If you've taken a look at my work history, I've supported a lot of OLTP (online transaction processing) applications. The latest being ServiceNow. An OLTP's backend is really just a bunch of tables with columns referencing one another to create a relational database. This is exemplified nicely when you tag an order or case to a customer record and you can see all the orders/cases by that customer. The OLTP is not without flaws: it's purpose is to capture transactions and not necessarily report against them. You don't have to worry about duplicates as every record is unique, but you will have to worry about query times. An OLAP (online analytical processing) cube is a database model that inverts the pros and cons of an OLTP.
Yet, all the software products I have supported can do reporting. The customers demand it. For instance, ServiceNow has one of the best reporting engines I have seen providing a "what's happening now" indicator and a "what has happened in the past and are we better off" metric comparison. Technology has also gotten better for OLTPs to do reporting as technology, memory, and processors are pretty cheap and usually maintained (and scaled) by the Saas provider. There really isn't a reason to export data to a data warehouse unless (1) your company set an initiative to centralize all reporting to a Business Intelligence tool such as BusinessObjects or Tableau or (2) the use case I am about to describe. This is the ONE use case where an OLTP does not do well, but an OLAP cube can handle well - it's the mid year organizational change story.
This happens in every organization. You have a hierarchy that rolls up to the CEO or a list of portfolios that house many projects. One day, a re-org occurs so your department doesn't roll up to that region or that project rolls up to another portfolio. You can probably see where I am headed with this -- the second you make this hierarchy change in your OLTP, all the EXISTING associated transactional records will shift as well. That means all existing incidents in your department just got shifted to another department. That also means all your actual costs already incurred in your portfolio just got shifted to another portfolio and you're well below budget! This is the benefit and the curse of the relational database. You can make a change without updating existing records, but your reporting will probably be inaccurate.
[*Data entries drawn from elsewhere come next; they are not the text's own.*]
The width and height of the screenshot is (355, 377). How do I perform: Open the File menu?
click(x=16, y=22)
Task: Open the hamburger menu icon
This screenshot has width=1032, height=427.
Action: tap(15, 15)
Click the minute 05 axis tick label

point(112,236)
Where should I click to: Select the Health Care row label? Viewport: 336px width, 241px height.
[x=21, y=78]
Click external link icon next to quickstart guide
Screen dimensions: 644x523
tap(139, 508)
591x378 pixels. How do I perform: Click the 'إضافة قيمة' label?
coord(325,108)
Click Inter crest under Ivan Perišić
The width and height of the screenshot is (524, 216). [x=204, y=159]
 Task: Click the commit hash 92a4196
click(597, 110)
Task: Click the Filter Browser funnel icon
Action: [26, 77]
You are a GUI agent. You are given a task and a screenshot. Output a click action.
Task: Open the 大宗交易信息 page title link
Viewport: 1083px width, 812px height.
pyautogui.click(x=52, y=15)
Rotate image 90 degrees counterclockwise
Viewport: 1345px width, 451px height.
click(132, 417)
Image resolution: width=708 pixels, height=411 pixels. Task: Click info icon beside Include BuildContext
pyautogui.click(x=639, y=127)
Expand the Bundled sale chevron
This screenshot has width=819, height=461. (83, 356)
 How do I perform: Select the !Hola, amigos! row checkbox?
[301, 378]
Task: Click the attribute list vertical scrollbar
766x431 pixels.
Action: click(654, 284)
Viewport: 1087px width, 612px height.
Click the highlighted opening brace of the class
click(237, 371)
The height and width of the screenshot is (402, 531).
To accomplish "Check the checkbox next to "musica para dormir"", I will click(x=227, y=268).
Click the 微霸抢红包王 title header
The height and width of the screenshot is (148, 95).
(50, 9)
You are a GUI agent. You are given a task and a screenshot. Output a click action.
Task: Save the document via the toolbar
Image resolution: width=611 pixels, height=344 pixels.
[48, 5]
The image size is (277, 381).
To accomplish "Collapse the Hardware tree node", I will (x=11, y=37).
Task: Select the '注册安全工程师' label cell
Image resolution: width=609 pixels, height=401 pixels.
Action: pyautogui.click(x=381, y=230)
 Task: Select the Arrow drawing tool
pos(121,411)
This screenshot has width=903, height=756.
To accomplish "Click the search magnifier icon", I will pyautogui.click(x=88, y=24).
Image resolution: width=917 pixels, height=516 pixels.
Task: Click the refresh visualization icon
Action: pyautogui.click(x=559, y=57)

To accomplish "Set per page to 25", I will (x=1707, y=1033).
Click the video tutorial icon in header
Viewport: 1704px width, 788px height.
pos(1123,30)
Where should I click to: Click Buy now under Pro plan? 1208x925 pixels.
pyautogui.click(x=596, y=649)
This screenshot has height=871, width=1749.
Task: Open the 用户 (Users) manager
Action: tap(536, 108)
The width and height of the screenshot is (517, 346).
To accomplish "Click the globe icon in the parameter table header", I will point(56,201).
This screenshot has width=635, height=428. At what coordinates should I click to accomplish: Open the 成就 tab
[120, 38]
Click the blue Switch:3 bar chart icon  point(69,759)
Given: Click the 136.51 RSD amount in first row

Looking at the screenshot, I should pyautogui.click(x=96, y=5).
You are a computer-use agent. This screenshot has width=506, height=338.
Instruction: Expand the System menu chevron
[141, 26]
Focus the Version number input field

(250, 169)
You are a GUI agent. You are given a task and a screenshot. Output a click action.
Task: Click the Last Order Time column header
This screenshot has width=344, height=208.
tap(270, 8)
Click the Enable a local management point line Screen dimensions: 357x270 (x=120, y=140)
Let's take this scenario as an example. A business unit hierarchy has to change:
Above are the tables (Business Unit and Incident) and the record(s) associated with them. There is also a visual diagram outlining the change. To change the department without regard for reporting, you could simply make the changes in Bold in the “New State”. In the Incident Table, nothing changes as the reference identifier doesn’t change even though the displayed value might. This is the basis for a relational DB which most OLTPs (online transaction processing) are built on.
What you could do to fix this reporting issue is to run a process called versioning. So when Portfolio B disappears in the above scenario, you will have to add the text “DNU” (for “do not use”) to the end of each child and re-create the hierarchy under Portfolio A. This way, existing tickets stay under the old Portfolio B so the original roll up is maintained and new tickets will roll up to Portfolio A. No sharp increase or decrease. Here is what you would do to the BU hierarchy to version:
That's a pain. Now imagine you go through multiple restructures and it's usually not just one portfolio that gets bounced around.
Here’s how we can address this with a data warehouse. In the OLTP, we would create a new table that shows the relationship between a parent and a child hierarchy so that when you modify the relationship, the date and relationship are stored. We call this table “Organizational Timestamps”:
All the applications I've supported has some sort of scripting action that can perform this logic - whenever the parent field of the BU is updated, create a new "org timestamp" row with the previous and new values as variables.
Then you will translate all your tables to OLAP – the data warehouse DB – where “incident”, “BU hierarchy”, and “organizational timestamps” tables are bridged together.
This simplified version of the OLAP cube table could be derived from either a SQL query, R or Python script, or Alteryx job which would handle the logic to populate the right hierarchies based on an incident date value with the dates in organizational timestamp table.
Then you can run the report using a BI (business intelligence) application which will capture the historical roll up based on existing incidents (based on dates) and track new incidents under the current hierarchy. An OLTP is not the right tool for this type of reporting. A data warehouse is.